Tnmd-deficient mice displayed a severe decrease in proliferating cells in newborn tendons. This postnatal proliferation deficit probably caused reduced cell density in P14 and adult tendons, since no apoptotic loss of cells was observed. Interestingly, the C-terminal domain of ChM-I induced proliferation of chondrocytes in vitro (27), but mice lacking ChM-I had no alterations in skeletal development or chondrocyte proliferation (11, 32). Despite the lower cell numbers, Tnmd-deficient tendons had the same size as wild-type tendons, suggesting that either the remaining tenocytes were able to compensate the loss of cells or that the turnover of ECM is delayed in Tnmd-deficient tendons.

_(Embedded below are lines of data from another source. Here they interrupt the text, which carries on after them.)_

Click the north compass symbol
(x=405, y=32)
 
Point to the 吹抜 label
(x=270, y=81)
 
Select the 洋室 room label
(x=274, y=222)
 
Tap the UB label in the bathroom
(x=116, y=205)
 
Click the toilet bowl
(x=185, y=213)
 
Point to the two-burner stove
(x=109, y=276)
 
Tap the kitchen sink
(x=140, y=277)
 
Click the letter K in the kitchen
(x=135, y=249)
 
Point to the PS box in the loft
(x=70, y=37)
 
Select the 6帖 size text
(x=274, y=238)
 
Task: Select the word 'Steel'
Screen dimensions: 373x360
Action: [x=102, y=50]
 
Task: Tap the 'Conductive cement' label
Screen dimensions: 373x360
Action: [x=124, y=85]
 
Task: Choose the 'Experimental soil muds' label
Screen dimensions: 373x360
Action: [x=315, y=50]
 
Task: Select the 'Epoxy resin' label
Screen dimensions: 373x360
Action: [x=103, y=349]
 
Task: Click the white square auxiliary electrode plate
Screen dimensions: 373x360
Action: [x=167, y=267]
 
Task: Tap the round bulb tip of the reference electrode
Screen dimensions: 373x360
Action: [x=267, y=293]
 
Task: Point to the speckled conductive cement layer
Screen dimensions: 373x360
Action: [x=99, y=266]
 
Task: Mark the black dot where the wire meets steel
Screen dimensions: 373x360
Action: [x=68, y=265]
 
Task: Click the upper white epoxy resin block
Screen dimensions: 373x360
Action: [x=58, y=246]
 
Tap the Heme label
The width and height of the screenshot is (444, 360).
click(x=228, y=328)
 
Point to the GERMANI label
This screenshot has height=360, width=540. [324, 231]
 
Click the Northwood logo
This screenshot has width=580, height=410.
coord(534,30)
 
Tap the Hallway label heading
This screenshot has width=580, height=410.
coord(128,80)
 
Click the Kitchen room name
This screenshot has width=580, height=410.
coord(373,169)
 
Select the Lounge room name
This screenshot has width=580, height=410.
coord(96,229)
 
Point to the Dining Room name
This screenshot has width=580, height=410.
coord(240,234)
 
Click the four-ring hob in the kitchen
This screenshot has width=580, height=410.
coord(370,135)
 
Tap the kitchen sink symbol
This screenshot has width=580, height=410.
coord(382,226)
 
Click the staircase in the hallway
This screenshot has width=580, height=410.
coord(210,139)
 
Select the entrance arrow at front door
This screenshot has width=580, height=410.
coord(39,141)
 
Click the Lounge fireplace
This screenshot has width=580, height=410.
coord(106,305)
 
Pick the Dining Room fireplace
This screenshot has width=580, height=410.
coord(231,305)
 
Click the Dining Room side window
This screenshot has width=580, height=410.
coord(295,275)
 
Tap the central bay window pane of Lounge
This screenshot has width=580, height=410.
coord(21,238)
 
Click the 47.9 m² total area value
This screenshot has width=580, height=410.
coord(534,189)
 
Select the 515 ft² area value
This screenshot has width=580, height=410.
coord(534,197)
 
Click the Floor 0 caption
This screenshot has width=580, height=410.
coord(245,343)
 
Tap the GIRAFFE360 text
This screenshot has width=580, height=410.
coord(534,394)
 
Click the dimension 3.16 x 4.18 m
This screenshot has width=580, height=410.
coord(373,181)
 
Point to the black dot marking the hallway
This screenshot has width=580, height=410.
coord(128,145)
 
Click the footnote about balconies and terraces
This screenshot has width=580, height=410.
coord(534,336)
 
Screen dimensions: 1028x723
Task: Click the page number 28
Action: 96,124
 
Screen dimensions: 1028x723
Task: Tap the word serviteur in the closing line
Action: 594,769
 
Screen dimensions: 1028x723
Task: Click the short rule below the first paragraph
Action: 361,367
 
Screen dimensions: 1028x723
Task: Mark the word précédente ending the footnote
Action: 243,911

The deposited amounts of collagen types I, α1(III), and α3(VI) were similar in wild-type and Tnmd-deficient tendons. However, weaker signals were found by immunostaining for collagen α1(III) and collagen α3(VI). The reduction of collagen α3(VI) signals was further investigated by applying collagen α1(VI) and α2(VI) antibodies, which showed equal signal intensities from wild-type and Tnmd-deficient tendons. The reduced accessibility of collagen α1(III) and α3(VI) epitopes in Tnmd-deficient tendons might indicate structural changes in Tnmd-deficient tendons. Although collagen III is associated with the collagen fibrils, collagen VI is concentrated in the pericellular space, where Tnmd protein can also be found. Collagen VI is bound directly by tenocyte cell surface receptors, and its interaction with a complex of proteoglycans and matrilins was suggested to be important for the regulation of growing collagen I fibrils (33, 42, 48). Tnmd-null tendons showed a greater variation of collagen fibril diameters and an increase of the maximal fibril diameters, but we did not observe altered amounts of proteoglycans. Therefore, we speculate that lack of Tnmd leads to changes in the pericellular collagen VI network, indicated by the altered accessibility of collagen α3(VI) epitopes. This might lead to inefficient presentation of collagen fibril regulating factors as proteoglycans and finally result in the observed altered tendon ultrastructure.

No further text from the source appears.